Co-parenting can be challenging even on the best of days. Trying to parent your child with a person you have chosen to divorce (and most likely do not even like anymore) can feel like the most unnatural thing to do, but it is typically the best thing the two of you can do for your child.
We have many clients who want to initiate a custody modification action because the current situation with their ex just is not working – for them or for the child. In many cases, a modification is certainly warranted and the situations which exist must be changed by a new court order in order to meet the best interests of the child, but that is not so in every case. Sometimes, it is the parents who need to change rather than the custody order or parenting plan.
However, once litigation is initiated, before the case can go to trial, the parties must attend a mediation session to attempt to resolve their differences (and the case) by mutual agreement. If you are, or someone you know is dealing with a difficult co-parent, these resolutions can help create a more successful mediation for the co-parenting relationship issue before taking the case all the way to trial:
Resolutions for Successful Child Custody Mediation:
- I will focus on what is within my control, rather than trying to change my ex-spouse/partner.
- I will not put forth any offer that would offend me if the other side sent it to me/my attorney.
- I will respect my child's family relationship on both sides of his/her family, and never place an unhealthy priority on only my side of the family.
- I will listen carefully to the mediator when he/she is explaining a concern expressed by my ex about our children.
- I will share all relevant information about my children's health, education and well-being that is in my possession. For example: If a doctor has recommended a particular bedtime for the child, provide the name of the doctor and the context for that recommendation.
- I will remember this mediation is more about my children's life than my own and make decisions accordingly.
Resolutions for Successful Co-Parenting After Mediation:
- When exchanging the children, I will not make negative “entrance” or “exit” statements. For example: “Can't you ever be on time?” or “Why do you always have to feed him take-out for dinner?”

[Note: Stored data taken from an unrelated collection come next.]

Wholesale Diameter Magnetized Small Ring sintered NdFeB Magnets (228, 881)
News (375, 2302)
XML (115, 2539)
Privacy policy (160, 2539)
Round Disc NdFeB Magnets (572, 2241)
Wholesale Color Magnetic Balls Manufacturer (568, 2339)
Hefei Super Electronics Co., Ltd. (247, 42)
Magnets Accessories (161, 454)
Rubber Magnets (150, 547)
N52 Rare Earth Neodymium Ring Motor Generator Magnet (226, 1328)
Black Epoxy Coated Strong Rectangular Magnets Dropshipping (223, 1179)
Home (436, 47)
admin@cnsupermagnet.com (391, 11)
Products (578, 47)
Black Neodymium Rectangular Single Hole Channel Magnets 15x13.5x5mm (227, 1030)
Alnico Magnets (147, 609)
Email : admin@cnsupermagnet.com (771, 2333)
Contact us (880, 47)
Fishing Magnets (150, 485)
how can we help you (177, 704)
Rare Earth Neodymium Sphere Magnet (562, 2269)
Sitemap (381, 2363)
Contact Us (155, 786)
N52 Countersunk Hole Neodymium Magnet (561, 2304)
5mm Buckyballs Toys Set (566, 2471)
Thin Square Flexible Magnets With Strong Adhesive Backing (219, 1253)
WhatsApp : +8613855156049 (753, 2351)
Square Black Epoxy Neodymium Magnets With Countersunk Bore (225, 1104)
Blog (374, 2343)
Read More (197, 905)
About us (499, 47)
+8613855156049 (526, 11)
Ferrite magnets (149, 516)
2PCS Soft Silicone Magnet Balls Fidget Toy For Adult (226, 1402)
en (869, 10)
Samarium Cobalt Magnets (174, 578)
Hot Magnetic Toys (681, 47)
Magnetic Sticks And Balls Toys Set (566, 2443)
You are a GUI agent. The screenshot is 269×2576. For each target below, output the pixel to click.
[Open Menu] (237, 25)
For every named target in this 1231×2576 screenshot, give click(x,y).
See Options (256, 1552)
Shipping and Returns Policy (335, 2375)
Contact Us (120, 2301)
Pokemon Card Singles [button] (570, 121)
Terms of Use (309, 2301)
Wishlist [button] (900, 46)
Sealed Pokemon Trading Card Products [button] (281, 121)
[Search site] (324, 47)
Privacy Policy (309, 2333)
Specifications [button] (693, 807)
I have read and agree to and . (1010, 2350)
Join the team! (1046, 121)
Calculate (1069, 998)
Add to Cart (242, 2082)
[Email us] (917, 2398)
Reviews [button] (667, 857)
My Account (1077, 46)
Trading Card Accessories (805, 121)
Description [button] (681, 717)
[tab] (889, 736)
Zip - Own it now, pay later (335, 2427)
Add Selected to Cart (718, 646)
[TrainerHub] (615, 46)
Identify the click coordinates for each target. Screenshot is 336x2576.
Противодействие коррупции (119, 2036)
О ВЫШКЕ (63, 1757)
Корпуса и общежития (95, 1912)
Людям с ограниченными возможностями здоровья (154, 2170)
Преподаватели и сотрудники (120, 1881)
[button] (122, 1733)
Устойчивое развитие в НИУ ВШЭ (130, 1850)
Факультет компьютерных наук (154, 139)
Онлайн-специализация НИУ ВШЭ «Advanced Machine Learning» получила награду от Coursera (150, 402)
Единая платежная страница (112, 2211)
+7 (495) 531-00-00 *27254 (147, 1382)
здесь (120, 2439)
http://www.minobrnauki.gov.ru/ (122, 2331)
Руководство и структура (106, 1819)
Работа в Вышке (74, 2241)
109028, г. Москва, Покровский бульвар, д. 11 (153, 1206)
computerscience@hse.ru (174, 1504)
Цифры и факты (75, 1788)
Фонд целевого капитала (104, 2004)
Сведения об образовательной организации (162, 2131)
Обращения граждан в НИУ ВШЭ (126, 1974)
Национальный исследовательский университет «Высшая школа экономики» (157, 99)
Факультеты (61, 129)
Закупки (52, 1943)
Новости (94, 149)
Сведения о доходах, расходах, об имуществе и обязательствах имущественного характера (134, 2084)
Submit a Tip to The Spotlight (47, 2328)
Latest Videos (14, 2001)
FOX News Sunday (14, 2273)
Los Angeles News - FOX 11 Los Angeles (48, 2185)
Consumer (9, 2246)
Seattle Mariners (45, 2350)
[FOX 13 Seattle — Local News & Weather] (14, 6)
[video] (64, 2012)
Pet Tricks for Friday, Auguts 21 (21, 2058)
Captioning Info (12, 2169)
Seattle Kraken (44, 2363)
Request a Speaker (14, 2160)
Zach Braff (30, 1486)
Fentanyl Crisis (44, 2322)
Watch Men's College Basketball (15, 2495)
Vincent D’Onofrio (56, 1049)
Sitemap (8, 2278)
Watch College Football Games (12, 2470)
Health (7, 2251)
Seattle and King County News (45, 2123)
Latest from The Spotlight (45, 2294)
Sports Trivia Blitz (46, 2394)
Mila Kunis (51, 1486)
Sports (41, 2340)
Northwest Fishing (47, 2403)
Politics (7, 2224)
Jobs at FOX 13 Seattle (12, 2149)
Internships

- I will not make unreasonable or illogical demands on my ex-spouse/partner. For example: Yelling at or sending angry messages to your ex when he/she is five minutes late for a visitation exchange.
- I will abide by the parenting plan schedule for my child, but will always remain flexible for when “life happens” or when something comes up our child may want to participate in with my ex during “my time.”
- I will not discuss parenting decisions or discussions about my ex while the child is present or within earshot.
- When communicating with my ex in areas where we disagree, I will list fact-based reasons for my opinions, not emotional reasons, and will not expect him/her to respond immediately. For example: “Little Johnny had three cavities at his last dental visit and the dentist has recommended we decrease the amount of sugary snacks he eats during the week.”
While these resolutions are not a guarantee things will get better in a difficult co-parenting relationship, they will be useful in helping you enter mediation in good faith and then to manage your side of the co-parenting relationship in a healthy way for your child.